I'll be happy to share with you our experience with ALS. My husband was dx with als in Jan,2000, after a year believing he had a stroke. First Neuro.( I call him Dr.gloom and doom) said there was nothing he could do, and turned us back over to our family Dr. Our family Dr. is wonderful, but lacks knowledge about this disease. After another year, we found another Neuro. He was very nice, but told us to find someone who had more experience...hence we found Dr. Nash at Ohio State Univ. Nick"s problems started with speech and swallowing. Both are terrible now. He has also just about lost the use of his hands. But he can still walk some. Thank God...our daughter is getting married Oct. 13, and I've really been praying he can walk her down the isle). As to coping...that's a tough one. Nick is 61, and has always been so healthy and active, so it truly is difficult for him not being able to do so many things for himself. I quit my job a year and a half ago. so I can stay here and take care of him. It is very hard sometimes, especially when I don't get enough sleep, but I will continue to care for him until I have to get some help. We find something to laugh about every day. He has such a good sence of humor (one of the things that attractrd me to him 39 years ago). When he gets down and worries about being a bother, I tell him it's truly an honor to take care of him. He took care of me every day and still does with his love. We both believe if everyone knew what Heaven is like, there would be a lot of people trying to get there right now. Didn't mean to make this so long, John. I wish you all God's peace with this horrible disease. Don't give up or in. There may be a cure tomorrow.

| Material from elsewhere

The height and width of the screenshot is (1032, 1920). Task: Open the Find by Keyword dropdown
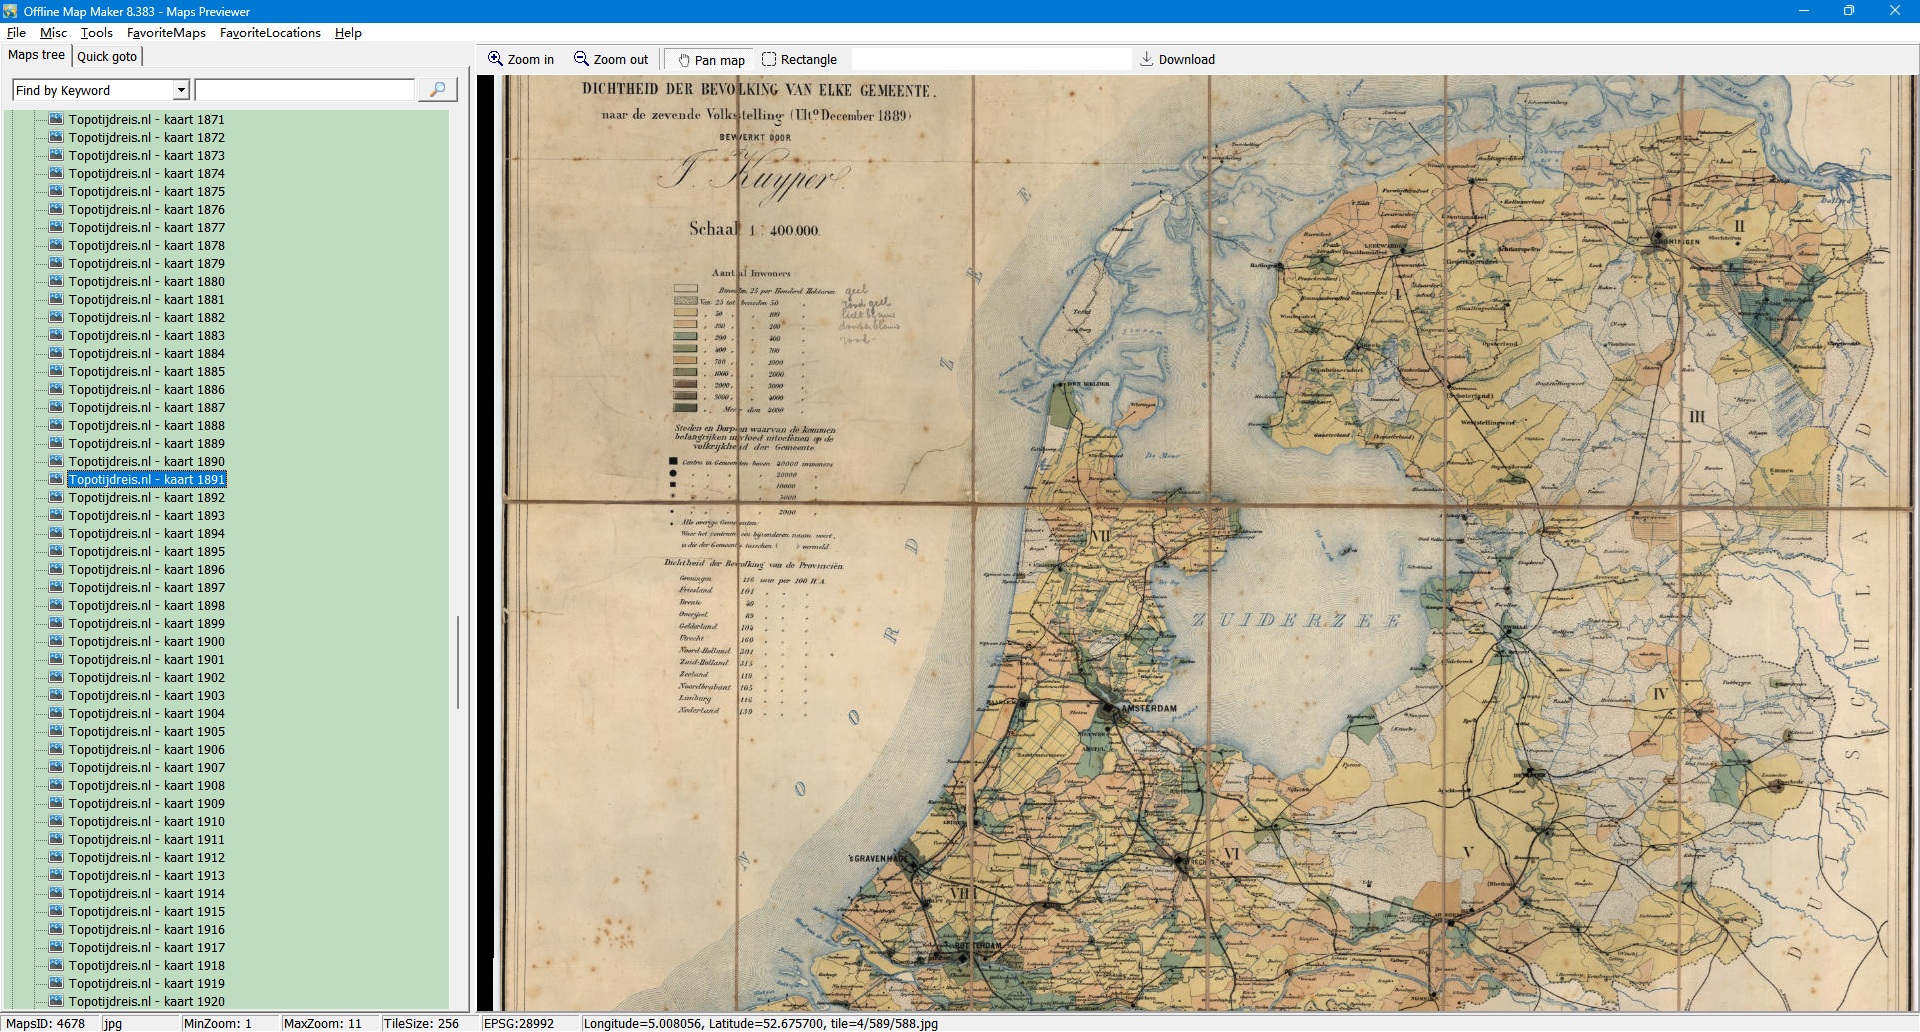pos(181,90)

my name is Erin. I'm 16 years old, and my dad has had ALS for about 10 years. Coping with this disease has been really difficult, but over the years it has become an everyday part of my life. My dad is 52 years old, and is in Metropolitan Hospital in Grand Rapids, Mi where he has lived for the past 8 years. Before he moved to the hospital, he lived in a nursing home, but one night he went into a coma and was taken to the hospital. I don't get to see my dad as often as I would like to because the hospital is 45 min. away, and between school and work, I don't get have much time for anything. That is where my computer comes in. I find it really amazing that someone who is paralyzed from the neck down, is on a ventilator, has a feeding tube, and can't even talk, is able to email his family every day. But somehow he does it. We email eachother every day, which makes things alot easier.
It's been hard going through school and hearing my friends talk about their dad's and then they realize that I'm standing right there and they start apologizing. People think that I should be depressed and sad all the time, which is understandable. But it really bothers me when they treat me like I'm different just because my dad has ALS. I guess they'd have to be in my position to understand. But it is nice to know that there are people that care enough to ask me regularly how my dad is doing.
The worst part about my dad's situation is that I don't really have any memories of when my dad still lived with me. I vividly remember certain things, but it hurts to know that when I get older and have children of my own, I won't be able to talk about all the great times I've had with my dad. I mean, we've had great times, but not like 'normal' people do. The hospital takes him out fishing sometimes, and that's fun. And sometimes we go to baseball games. And one day a year, he comes home for the afternoon and we have a big party. He loves coming home and seeing everyone.
A lot of people sometimes ask me how I would feel if my dad were to pass away. And the more I think about that question, the more confused I get...I mean...of course I don't want my dad to die, but in a way, I do. He's suffering so much, and I know that he would be so much happier in heaven. But I just don't know what I would do without him.